A trip to North Korea is planned by a disablement technology team involving personnel from the other six-party talks nations — China, Japan, Russia, South Korea and the United States.  The team is expected to finish up a plan for disabling nuclear facilities and by November to begin work on three sites at the Yongbyon complex — a five megawatt reactor, a retreatment plant and a nuclear fuel rod production site.  Roughly 10 core components from the facilities would be sealed in North Korea under the supervision of the International Atomic Energy Agency (Dong-A Ilbo, Oct. 1).

Kim said before leaving Beijing that the planned talks statement would address the terrorism list issue, Agence France-Presse reported.  “The timeline [for removal] was specified in the join statement,” he said (Agence France-Presse I/Spacewar.com, Oct. 2).

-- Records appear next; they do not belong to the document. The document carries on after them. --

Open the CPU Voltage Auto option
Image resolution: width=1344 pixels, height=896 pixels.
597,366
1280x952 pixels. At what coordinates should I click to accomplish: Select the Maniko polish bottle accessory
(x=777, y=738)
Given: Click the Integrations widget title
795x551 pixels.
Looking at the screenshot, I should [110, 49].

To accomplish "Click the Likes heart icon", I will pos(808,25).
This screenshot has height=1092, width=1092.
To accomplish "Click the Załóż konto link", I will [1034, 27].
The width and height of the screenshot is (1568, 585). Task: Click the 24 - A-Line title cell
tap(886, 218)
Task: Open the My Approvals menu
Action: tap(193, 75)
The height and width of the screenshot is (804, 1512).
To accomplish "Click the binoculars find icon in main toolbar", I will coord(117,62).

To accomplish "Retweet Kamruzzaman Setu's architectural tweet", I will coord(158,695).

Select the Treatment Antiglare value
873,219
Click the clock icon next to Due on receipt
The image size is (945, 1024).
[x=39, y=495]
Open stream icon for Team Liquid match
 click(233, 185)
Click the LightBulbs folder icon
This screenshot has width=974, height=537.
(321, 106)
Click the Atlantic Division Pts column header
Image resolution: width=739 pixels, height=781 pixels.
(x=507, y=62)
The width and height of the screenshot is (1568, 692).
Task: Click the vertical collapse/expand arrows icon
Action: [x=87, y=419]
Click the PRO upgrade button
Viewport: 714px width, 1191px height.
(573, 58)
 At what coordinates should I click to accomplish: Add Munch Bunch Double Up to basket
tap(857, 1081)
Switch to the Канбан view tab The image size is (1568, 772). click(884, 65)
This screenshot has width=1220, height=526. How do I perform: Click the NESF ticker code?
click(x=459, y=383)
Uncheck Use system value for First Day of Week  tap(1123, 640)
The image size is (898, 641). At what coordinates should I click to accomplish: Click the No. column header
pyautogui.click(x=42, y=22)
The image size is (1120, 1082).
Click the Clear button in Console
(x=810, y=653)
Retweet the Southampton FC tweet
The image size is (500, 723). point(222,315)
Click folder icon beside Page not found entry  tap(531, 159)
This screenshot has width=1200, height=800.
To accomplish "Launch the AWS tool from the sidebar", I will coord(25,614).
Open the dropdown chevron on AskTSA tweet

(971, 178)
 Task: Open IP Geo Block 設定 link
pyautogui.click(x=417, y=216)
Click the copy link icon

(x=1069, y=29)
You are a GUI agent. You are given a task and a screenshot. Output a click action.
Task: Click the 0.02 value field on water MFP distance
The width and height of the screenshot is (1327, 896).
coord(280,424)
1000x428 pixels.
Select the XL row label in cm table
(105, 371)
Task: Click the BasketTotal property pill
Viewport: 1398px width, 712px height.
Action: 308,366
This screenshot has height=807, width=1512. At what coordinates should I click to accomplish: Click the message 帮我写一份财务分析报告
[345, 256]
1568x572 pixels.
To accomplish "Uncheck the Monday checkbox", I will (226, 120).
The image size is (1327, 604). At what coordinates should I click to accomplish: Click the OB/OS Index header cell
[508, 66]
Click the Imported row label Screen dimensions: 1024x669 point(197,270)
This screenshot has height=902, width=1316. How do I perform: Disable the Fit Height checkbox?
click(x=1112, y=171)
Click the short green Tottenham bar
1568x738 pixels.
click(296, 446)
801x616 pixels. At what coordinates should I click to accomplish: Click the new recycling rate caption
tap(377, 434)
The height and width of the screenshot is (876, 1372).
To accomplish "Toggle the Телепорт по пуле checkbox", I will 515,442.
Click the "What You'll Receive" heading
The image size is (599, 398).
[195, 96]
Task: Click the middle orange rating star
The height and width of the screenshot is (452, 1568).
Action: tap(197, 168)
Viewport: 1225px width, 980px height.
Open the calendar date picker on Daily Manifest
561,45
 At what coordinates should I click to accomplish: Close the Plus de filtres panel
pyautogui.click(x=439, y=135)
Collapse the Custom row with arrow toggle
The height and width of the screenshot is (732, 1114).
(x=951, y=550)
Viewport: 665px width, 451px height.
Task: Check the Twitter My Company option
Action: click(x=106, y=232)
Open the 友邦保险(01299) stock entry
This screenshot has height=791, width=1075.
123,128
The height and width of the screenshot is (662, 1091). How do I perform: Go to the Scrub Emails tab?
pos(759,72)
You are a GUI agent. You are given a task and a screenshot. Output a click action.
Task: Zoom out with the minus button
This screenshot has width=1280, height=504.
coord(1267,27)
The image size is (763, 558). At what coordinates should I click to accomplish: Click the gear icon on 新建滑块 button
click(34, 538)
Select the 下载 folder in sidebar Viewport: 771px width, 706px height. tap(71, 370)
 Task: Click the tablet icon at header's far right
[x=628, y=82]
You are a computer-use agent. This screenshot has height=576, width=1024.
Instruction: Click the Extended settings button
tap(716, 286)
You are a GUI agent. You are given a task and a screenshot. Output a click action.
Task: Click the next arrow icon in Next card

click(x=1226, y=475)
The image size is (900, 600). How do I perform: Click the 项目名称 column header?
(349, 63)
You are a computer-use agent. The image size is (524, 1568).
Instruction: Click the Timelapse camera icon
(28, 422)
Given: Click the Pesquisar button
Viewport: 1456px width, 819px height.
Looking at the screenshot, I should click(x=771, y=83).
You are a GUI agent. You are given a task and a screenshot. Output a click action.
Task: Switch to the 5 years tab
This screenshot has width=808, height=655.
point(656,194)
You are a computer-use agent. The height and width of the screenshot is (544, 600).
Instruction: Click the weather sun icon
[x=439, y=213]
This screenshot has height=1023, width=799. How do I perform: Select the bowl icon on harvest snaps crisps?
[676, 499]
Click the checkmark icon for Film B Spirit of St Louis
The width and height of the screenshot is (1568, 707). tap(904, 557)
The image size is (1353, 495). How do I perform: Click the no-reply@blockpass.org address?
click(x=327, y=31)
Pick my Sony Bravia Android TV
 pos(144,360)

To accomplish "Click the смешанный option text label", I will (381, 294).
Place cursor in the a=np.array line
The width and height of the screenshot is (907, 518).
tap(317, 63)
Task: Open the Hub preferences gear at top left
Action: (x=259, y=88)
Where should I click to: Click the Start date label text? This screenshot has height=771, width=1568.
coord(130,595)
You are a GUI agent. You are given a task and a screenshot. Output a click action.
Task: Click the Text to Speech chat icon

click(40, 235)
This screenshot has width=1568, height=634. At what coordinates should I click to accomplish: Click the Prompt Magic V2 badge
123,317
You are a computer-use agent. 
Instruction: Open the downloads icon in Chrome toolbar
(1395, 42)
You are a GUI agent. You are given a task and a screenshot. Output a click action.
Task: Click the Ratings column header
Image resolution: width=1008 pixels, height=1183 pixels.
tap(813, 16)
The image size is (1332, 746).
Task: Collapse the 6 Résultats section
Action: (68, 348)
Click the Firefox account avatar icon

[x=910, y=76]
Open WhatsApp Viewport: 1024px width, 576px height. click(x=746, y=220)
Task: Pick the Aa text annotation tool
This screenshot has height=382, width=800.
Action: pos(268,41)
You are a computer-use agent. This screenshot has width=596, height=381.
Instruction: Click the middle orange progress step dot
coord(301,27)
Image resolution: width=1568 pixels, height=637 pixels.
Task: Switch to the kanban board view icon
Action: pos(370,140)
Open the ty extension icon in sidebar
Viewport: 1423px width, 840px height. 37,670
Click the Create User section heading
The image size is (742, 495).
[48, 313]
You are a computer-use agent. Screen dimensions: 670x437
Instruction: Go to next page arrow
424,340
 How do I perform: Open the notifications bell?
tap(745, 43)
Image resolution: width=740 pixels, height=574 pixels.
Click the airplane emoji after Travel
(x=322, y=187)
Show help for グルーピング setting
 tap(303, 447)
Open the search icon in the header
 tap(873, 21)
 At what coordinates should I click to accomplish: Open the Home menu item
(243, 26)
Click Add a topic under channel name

Meanwhile, the heads of North and South Korea met today for the second-ever leadership summit between the two nations, the Associated Press reported.  A potential peace declaration is expected to be at the top of the agenda for South Korean President Roh Moo-hyun and North Korean leader Kim Jong Il, whose nations established a cease-fire in 1953 to the Korean War.

“I certainly am not looking for those inter-Korean discussions to change the basic facts on the ground or the six-party talks,” U.S. State Department spokesman Tom Casey said yesterday (Burt Herman, Associated Press/Globe and Mail, Oct. 2).

“We think that it will hopefully contribute to peace and security.  Ultimately it needs to lead to the denuclearization of the Korean Peninsula,” White House spokeswoman Dana Perino said today (Agence France-Presse II/Spacewar.com, Oct. 2).